Copy the following rows verbatim, every line unchanged.

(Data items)
##############################

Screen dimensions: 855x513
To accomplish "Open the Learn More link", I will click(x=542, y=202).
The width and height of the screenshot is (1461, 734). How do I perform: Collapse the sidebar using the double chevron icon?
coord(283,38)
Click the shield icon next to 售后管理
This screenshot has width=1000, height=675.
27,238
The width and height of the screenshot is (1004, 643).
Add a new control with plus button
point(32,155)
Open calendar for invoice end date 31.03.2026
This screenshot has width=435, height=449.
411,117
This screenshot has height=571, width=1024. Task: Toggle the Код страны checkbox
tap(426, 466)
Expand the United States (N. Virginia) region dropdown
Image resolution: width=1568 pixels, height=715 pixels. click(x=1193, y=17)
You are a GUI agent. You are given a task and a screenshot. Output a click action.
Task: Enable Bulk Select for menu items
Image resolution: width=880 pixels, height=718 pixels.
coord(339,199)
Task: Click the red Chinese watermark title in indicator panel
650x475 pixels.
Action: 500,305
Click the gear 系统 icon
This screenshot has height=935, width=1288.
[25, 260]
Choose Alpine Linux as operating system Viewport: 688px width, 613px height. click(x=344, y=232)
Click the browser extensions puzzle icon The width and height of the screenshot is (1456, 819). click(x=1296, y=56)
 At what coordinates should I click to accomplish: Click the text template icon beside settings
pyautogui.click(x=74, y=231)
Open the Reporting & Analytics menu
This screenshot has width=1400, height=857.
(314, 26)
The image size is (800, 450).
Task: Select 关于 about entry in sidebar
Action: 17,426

##############################

== RESULT OF THIS TASK ==
Screen dimensions: 855x513
To accomplish "Open the Learn More link", I will click(x=542, y=202).
The width and height of the screenshot is (1461, 734). How do I perform: Collapse the sidebar using the double chevron icon?
coord(283,38)
Click the shield icon next to 售后管理
This screenshot has width=1000, height=675.
27,238
The width and height of the screenshot is (1004, 643).
Add a new control with plus button
point(32,155)
Open calendar for invoice end date 31.03.2026
This screenshot has width=435, height=449.
411,117
This screenshot has height=571, width=1024. Task: Toggle the Код страны checkbox
tap(426, 466)
Expand the United States (N. Virginia) region dropdown
Image resolution: width=1568 pixels, height=715 pixels. click(x=1193, y=17)
You are a GUI agent. You are given a task and a screenshot. Output a click action.
Task: Enable Bulk Select for menu items
Image resolution: width=880 pixels, height=718 pixels.
coord(339,199)
Task: Click the red Chinese watermark title in indicator panel
650x475 pixels.
Action: 500,305
Click the gear 系统 icon
This screenshot has height=935, width=1288.
[25, 260]
Choose Alpine Linux as operating system Viewport: 688px width, 613px height. click(x=344, y=232)
Click the browser extensions puzzle icon The width and height of the screenshot is (1456, 819). click(x=1296, y=56)
 At what coordinates should I click to accomplish: Click the text template icon beside settings
pyautogui.click(x=74, y=231)
Open the Reporting & Analytics menu
This screenshot has width=1400, height=857.
(314, 26)
The image size is (800, 450).
Task: Select 关于 about entry in sidebar
Action: 17,426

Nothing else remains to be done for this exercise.